Lors de la conférence tenue dans le cadre du Forum économique Lilienberg le samedi 15 novembre près d’Ermatingen, au bord du lac de Constance, par l’ex-président de l’Union soviétique et actuel président de la «Croix Verte Internationale» Mikhaïl Gorbatchev a déclaré que «la politique avait totalement négligé les problèmes d’environnement». Selon lui, le système économique capitaliste «pense au profit uniquement et non pas aux questions sociales et environnementales. C’est pourquoi la pauvreté et la détresse règnent dans de nombreuses régions du monde.»
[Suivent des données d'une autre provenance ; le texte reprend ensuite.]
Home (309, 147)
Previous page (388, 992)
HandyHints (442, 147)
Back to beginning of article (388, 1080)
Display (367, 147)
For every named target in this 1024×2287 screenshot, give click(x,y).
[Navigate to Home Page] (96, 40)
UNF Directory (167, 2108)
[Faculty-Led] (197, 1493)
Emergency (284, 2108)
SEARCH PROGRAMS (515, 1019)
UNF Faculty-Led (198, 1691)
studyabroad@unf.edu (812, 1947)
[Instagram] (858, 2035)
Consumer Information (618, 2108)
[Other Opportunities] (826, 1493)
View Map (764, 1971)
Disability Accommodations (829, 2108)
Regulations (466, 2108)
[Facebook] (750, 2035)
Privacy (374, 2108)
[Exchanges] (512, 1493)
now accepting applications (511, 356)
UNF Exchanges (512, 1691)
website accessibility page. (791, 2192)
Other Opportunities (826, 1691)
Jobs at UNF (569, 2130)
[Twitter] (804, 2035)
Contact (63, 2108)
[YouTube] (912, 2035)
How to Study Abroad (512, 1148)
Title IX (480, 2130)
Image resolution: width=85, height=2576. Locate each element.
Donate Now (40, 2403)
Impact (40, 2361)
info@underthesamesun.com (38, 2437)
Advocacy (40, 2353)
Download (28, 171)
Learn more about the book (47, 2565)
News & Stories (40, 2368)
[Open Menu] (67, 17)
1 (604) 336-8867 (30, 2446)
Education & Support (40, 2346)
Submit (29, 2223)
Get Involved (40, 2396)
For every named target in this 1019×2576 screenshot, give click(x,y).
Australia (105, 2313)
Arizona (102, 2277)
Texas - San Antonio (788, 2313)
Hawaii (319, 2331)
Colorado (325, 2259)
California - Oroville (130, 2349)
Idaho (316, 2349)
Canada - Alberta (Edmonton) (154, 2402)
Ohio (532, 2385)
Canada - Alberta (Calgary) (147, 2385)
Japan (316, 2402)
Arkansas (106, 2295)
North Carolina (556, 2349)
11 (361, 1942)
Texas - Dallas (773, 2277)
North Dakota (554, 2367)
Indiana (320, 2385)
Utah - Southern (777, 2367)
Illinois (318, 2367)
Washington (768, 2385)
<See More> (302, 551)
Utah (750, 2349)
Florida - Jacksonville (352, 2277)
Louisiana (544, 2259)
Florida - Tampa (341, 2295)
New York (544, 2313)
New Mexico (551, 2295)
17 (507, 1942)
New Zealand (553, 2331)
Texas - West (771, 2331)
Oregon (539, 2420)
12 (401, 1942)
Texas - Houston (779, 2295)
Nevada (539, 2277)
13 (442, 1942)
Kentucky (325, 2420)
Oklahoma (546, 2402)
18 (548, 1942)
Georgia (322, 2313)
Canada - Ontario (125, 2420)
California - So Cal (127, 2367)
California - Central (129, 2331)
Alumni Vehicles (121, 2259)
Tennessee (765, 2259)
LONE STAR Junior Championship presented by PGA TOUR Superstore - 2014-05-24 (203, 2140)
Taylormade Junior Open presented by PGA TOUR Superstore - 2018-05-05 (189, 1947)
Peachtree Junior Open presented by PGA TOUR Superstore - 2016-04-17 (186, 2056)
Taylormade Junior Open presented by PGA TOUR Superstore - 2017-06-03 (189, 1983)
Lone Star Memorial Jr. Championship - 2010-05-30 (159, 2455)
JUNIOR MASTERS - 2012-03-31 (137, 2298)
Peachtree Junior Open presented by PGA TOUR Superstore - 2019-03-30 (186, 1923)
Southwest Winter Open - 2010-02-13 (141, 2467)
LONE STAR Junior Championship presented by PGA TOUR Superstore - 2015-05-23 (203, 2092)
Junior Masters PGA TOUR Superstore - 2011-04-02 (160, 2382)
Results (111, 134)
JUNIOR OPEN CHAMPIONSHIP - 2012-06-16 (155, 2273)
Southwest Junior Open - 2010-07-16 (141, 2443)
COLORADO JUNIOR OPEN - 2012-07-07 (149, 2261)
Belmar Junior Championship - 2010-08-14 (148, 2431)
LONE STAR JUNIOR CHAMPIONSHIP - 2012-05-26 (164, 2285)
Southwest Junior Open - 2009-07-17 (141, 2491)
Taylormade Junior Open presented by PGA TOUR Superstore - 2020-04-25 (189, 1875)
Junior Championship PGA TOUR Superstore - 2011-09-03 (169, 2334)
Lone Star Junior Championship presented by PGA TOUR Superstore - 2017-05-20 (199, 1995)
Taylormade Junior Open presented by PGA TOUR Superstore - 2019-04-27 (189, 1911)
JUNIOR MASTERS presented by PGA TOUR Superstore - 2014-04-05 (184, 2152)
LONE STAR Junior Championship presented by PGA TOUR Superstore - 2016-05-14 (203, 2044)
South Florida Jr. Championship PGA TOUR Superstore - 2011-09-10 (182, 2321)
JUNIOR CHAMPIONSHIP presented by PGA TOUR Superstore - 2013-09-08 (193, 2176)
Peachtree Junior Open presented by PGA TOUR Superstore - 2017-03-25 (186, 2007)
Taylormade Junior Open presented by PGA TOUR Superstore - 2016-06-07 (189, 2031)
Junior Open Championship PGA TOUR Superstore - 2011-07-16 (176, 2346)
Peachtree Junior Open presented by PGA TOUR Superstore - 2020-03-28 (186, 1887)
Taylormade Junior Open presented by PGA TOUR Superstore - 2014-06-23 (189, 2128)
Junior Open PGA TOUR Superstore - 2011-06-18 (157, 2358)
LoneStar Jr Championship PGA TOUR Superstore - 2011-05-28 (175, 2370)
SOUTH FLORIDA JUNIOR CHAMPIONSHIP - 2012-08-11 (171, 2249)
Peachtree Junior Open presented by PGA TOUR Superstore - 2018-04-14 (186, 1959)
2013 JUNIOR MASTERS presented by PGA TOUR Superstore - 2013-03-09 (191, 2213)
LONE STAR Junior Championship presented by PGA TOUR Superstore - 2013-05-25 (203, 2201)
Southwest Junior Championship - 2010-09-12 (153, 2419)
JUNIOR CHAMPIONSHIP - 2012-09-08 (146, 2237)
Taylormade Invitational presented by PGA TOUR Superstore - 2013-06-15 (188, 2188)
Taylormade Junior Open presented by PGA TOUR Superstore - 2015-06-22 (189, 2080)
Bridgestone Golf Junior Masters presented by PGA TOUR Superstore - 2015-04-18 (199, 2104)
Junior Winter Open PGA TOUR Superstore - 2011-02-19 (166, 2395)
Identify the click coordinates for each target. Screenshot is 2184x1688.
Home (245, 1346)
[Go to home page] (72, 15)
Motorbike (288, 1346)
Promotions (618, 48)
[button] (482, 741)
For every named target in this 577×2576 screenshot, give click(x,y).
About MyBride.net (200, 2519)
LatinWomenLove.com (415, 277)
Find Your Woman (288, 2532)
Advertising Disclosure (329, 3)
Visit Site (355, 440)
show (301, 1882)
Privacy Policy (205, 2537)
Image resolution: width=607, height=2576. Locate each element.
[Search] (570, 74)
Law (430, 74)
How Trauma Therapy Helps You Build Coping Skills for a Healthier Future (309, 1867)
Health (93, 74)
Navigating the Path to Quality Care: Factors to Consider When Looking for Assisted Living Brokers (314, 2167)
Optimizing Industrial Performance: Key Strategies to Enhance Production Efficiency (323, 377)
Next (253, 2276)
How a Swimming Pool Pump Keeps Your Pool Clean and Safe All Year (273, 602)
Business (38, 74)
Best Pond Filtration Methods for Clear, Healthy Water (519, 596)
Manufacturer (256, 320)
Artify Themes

En outre, il a attiré l’attention sur les conséquences de la pénurie croissante d’eau potable. «Les inégalités en matière d’approvisionnement en eau sont tout à fait inacceptables: 1,5 milliard d’hommes n’ont pas accès à l’eau potable et ne disposent pas de sanitaires.» Ce sont des questions qui concernent directement notre pays quand on songe aux forces qui cherchent à privatiser la distribution de l’eau, considérant cela comme une des prochaines étapes d’une globalisation prétendument incontournable.
Le droit de recours des associations est un instrument démocratique utile pour l’environnement et en particulier pour les hommes. Il nous protège d’une économie et d’une manière de penser irresponsables orientées uniquement vers le profit.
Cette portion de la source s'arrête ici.